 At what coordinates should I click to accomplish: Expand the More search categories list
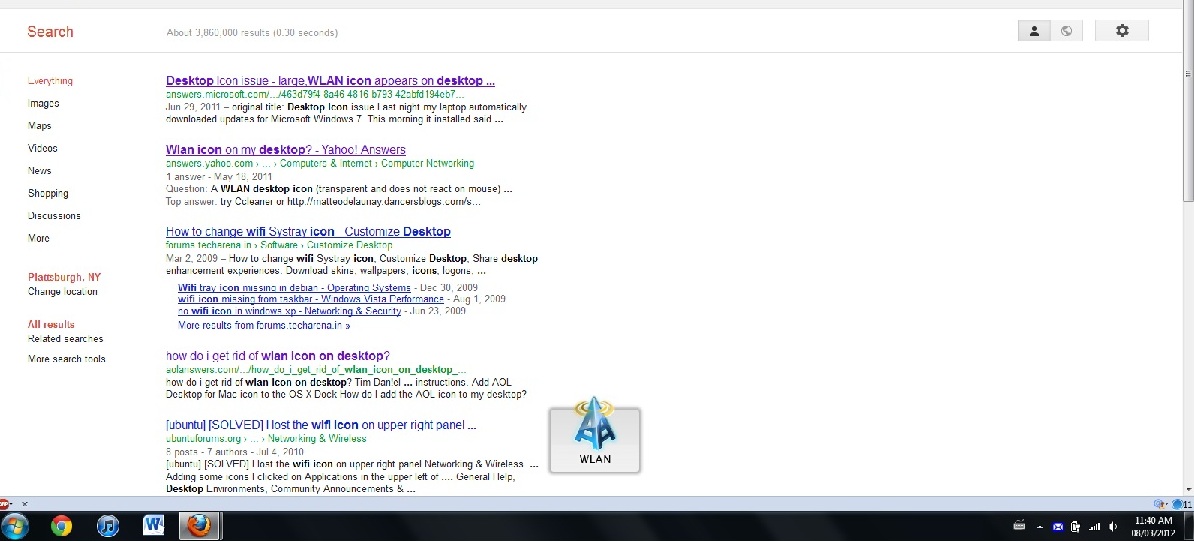[39, 239]
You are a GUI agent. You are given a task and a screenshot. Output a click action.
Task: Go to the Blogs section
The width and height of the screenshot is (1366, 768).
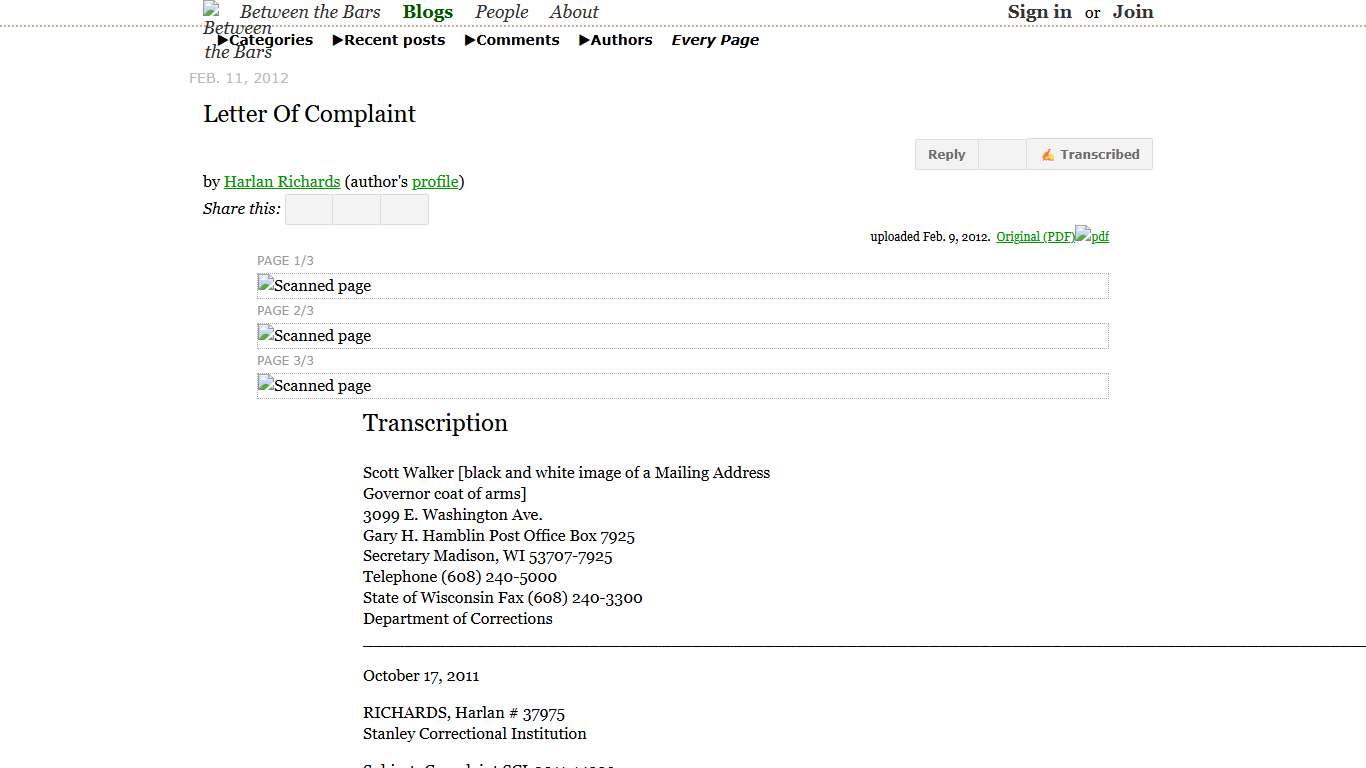(x=428, y=12)
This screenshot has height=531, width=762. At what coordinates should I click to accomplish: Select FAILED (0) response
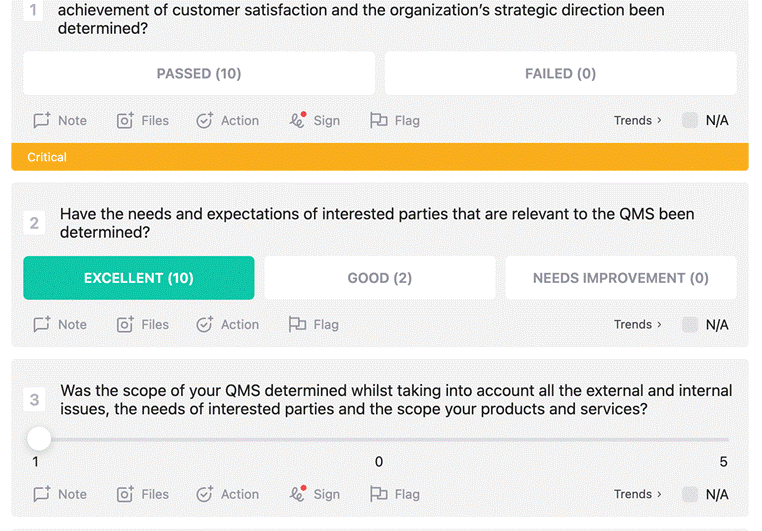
§
== Written exercise ==
Scale all of the lines above, requests included, by multiplying every coordinate in the answers by 0.85 and rounding to whole numbers, with halves rounded up. Leave the pictures out.

== Task answer ==
 At what coordinates should I click to accomplish: Expand the More search categories list
[33, 203]
You are a GUI agent. You are given a task and a screenshot. Output a click action.
Task: Go to the Blogs section
The width and height of the screenshot is (1366, 768).
(x=364, y=10)
This screenshot has height=531, width=762. At what coordinates should I click to accomplish: Select FAILED (0) response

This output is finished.